Your instructions: Lines below starting with the line with "Task: Focus the Max No of Rows field" and going on through the line with "Screen dimensions: 696x447" must be output exactly; the rest of the records must be left out.

Dataset entries:
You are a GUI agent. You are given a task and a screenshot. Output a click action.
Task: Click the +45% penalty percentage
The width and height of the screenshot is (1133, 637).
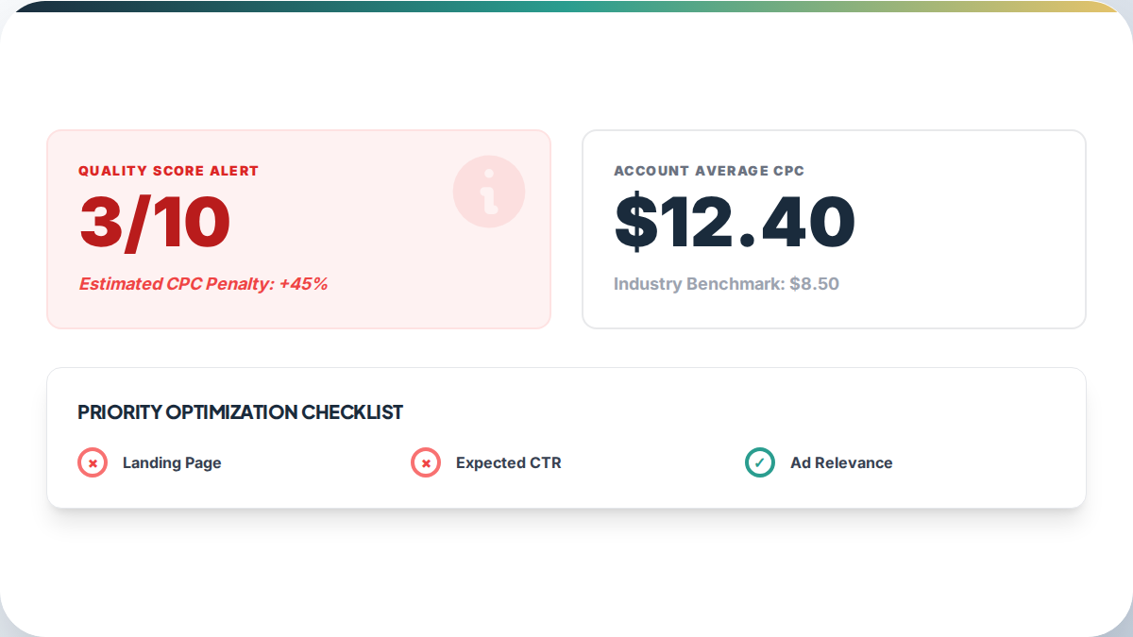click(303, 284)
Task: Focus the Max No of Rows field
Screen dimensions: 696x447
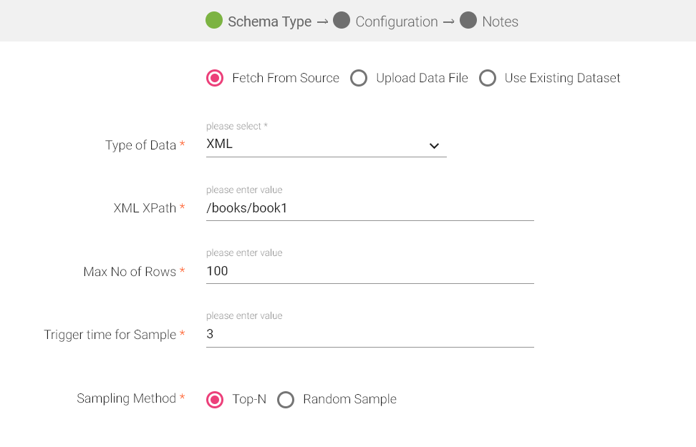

==

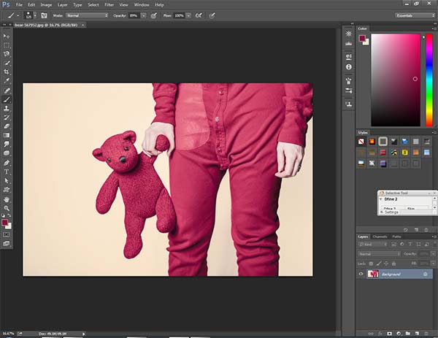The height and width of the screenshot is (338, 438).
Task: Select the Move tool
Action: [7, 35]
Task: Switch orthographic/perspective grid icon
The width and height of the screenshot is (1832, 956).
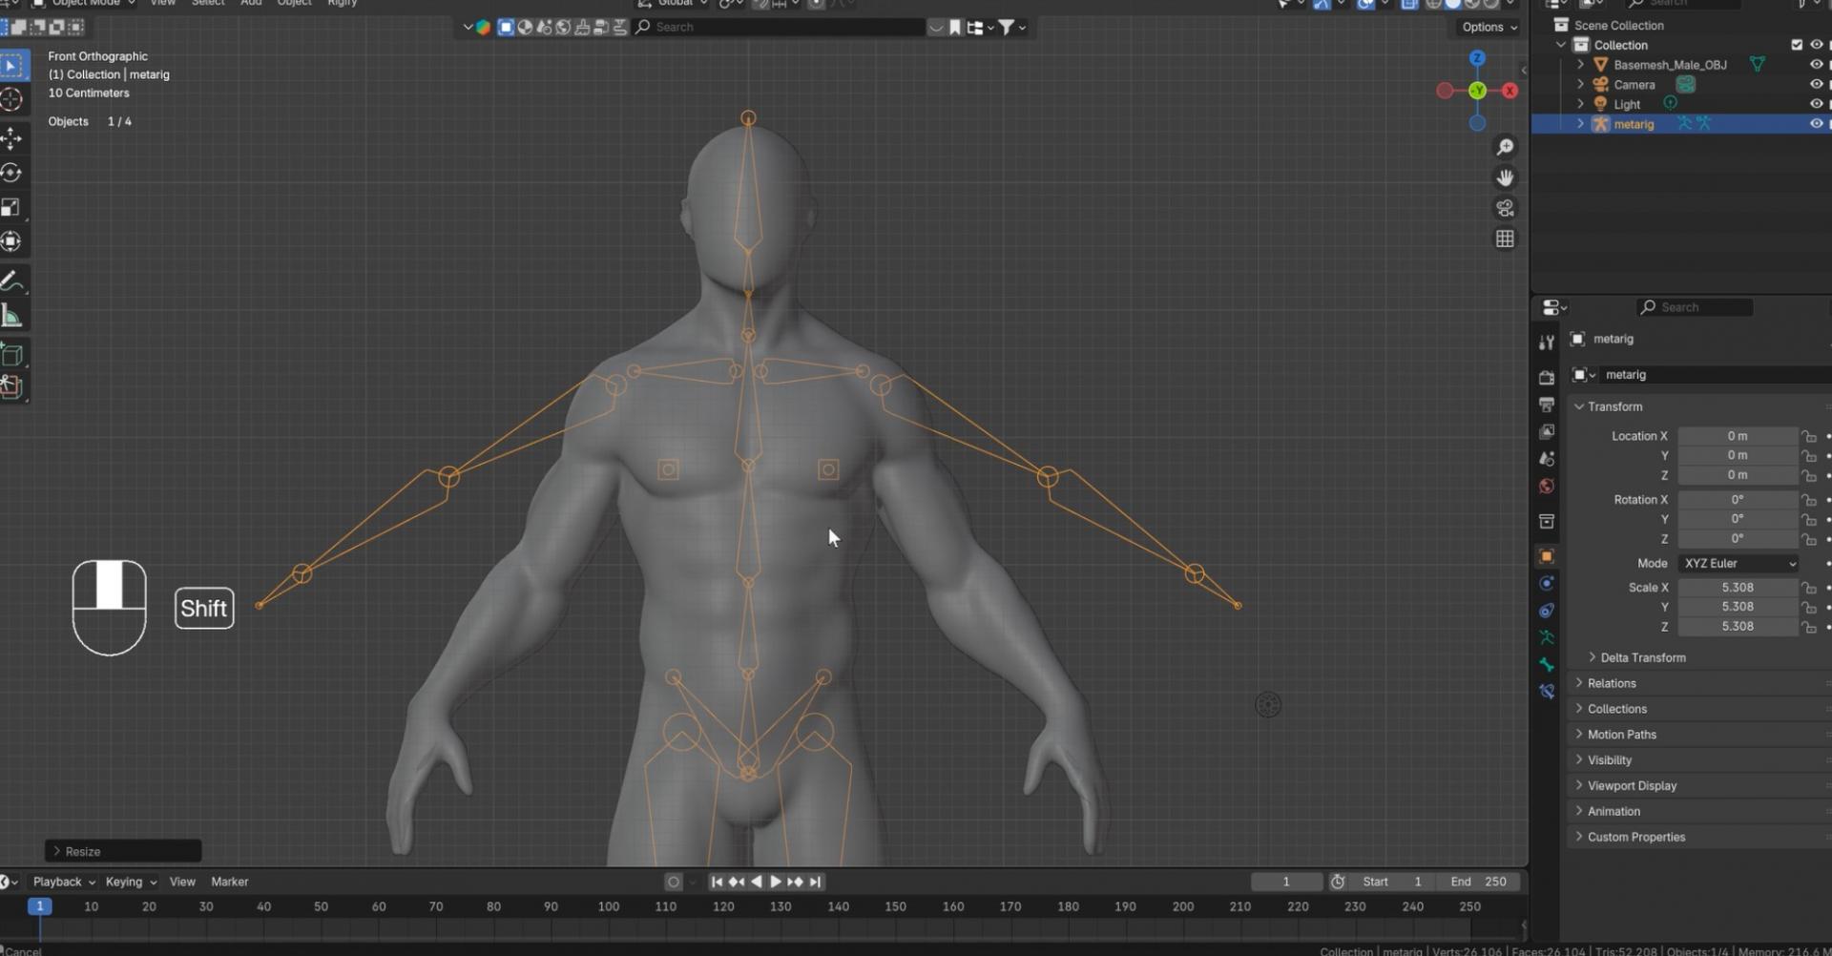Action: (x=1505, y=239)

Answer:
Task: Focus the Max No of Rows field
Screen dimensions: 696x447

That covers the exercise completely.